We next turned our attention to the regulation of neural progenitor proliferation by Shh signaling. During neural tube development, as neuroepithelial cells differentiate they exit the cell cycle and become post-mitotic. As blockade of Shh/Ptc signaling decreased cell cycle progression, one possibility was that in the absence of Shh signaling there was increased neuronal differentiation of progenitors and a concomitant decrease in the number of proliferating cells. To test this, we combined the visualization of GFP with antibody staining for two pan-neural markers Tuj1 and NeuN. In embryos transfected with Ptc1^Δloop2, there was no increase in the number of post-mitotic neurons at 24 hours PE, thus the decrease in progenitor proliferation could not be accounted for by precocious differentiation of neuroepithelial cells. Moreover, by 24 hours PE there were fewer differentiated neurons on the Ptc1^Δloop2 transfected side of the embryo compared with the control side(Fig. 3A,B). This most likely reflects the general reduction in tissue size caused by the Ptc1^Δloop2 expression: the lack of Shh signaling did not appear to inhibit neural differentiation in a cell-autonomous manner, as many GFP-positive transfected cells were also NeuN and Tuj1 positive(Fig. 3A,B). Moreover, the decrease in proliferation was apparent prior to changes in the expression of transcription factors regulated by Shh signaling, that control progenitor cell identity. For example, in embryos transfected with Ptc1^Δloop2, the changes in the expression of Pax7 were observed at 24 hours PE (Fig. 3D) but at 12 hours PE, a time point at which a decrease in progenitor proliferation was apparent, the expression of Pax7 was comparable with the non-transfected control side of the neural tube(Fig. 3C). Together, these data raise the possibility that Shh/Ptc signaling directly regulates cell cycle progression.

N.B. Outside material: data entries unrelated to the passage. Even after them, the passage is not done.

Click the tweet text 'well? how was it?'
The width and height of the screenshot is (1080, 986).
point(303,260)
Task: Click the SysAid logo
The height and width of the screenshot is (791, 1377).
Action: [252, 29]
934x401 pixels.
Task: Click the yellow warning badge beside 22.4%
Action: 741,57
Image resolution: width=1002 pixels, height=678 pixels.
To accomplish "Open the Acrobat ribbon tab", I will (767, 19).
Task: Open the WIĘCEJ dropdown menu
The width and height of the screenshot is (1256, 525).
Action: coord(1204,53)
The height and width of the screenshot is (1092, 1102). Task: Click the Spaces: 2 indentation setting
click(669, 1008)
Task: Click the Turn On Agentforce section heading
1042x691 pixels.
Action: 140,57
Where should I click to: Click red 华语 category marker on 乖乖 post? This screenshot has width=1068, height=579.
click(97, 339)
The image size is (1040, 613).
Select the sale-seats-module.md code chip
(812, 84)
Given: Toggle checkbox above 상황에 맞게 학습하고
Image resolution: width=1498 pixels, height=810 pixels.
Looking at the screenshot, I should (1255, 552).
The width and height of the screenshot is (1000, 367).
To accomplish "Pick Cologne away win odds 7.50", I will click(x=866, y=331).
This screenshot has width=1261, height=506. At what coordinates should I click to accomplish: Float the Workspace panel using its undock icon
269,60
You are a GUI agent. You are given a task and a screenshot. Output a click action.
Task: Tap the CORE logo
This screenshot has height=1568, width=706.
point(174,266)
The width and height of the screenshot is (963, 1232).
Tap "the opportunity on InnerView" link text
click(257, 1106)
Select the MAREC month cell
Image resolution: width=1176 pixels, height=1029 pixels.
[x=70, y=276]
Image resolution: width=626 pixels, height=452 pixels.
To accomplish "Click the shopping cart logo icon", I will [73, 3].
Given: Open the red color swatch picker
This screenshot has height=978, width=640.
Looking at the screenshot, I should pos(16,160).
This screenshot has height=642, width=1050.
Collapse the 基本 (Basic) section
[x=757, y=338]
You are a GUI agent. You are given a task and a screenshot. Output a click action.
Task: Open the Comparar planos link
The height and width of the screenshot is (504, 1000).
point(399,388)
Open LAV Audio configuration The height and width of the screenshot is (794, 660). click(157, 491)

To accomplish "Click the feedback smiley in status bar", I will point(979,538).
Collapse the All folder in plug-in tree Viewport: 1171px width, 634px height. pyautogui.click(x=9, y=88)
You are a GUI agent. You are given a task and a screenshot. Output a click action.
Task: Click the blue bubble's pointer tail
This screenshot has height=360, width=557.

We next sought to determine whether Gli-mediated transcription, downstream of Shh/Ptc signaling, regulates cell cycle progression. The observation that,Ptc1 interacts directly with cyclin B1 (in the absence of the ligand, Shh),preventing nuclear translocation and regulating cell cycle progression in 293T cells (Barnes et al., 2001)left open the possibility that Ptc1 inhibits the cell cycle independent of Gli proteins. We first transfected the dominant inhibitory Gli protein, Gli3R,into stage HH11/12 chick embryos. Assays at 12 hours PE showed a reduction in the total number of mitotic cells (Fig. 4A) and a reduction in the number of transfected cells that can incorporate BrdU to ∼50% [Gli3R expression reduced the proportion of transfected cells incorporating BrdU to 13.13±0.36% (n=4)(P=0.001) in the ventral neural tube and to 12.68±0.01%(n=4) (P<0.0001) dorsally compared with 26.25±10.19% ventrally and 26.18±8.02% dorsally in pCIG embryos](Fig. 4B,M). Furthermore,embryos analyzed 24 hours PE exhibited a dramatic reduction in the number of proliferating cells and size of the neural tube(Fig. 4C; data not shown). The severity of this phenotype most probably reflects the combined consequence of lack of proliferation together with enhanced cell death seen in embryos expressing Gli3R (Fig. 2B,D). Therefore, in order to analyze whether Gli3R regulated cell cycle progression independently of apoptosis, we co-electroporated Gli3R and human BCL2. Co-transfection of both plasmids was monitored by immunostaining with anti-Bcl2 and GFP fluorescence as a reporter of Gli3R (not shown). Embryos transfected with Gli3R+human BCL2, analyzed 12 hours PE had a significantly decreased proliferation rate, as assessed by pH3 immunostaining(Fig. 4D) and by BrdU incorporation (Fig. 4E,M). We observed a ∼75% reduction in BrdU incorporation in Gli3R+human BCL2 transfected cells when compared with control pCIG-transfected progenitors(Fig. 4M) [6.69±0.62%cells in Gli3R+human BCL2 embryos are double labelled for GFP and BrdU(n=7) (P<0.0001) in the ventral and 5.92±0.82%(n=7) (P<0.0001) in the dorsal neural tube]. The enhanced blockade of cell cycle progression compared with embryos transfected with Gli3R alone, is probably the result of the survival of additional Gli3R-expressing cells and the fact that these cells do not enter S phase(Fig. 4M).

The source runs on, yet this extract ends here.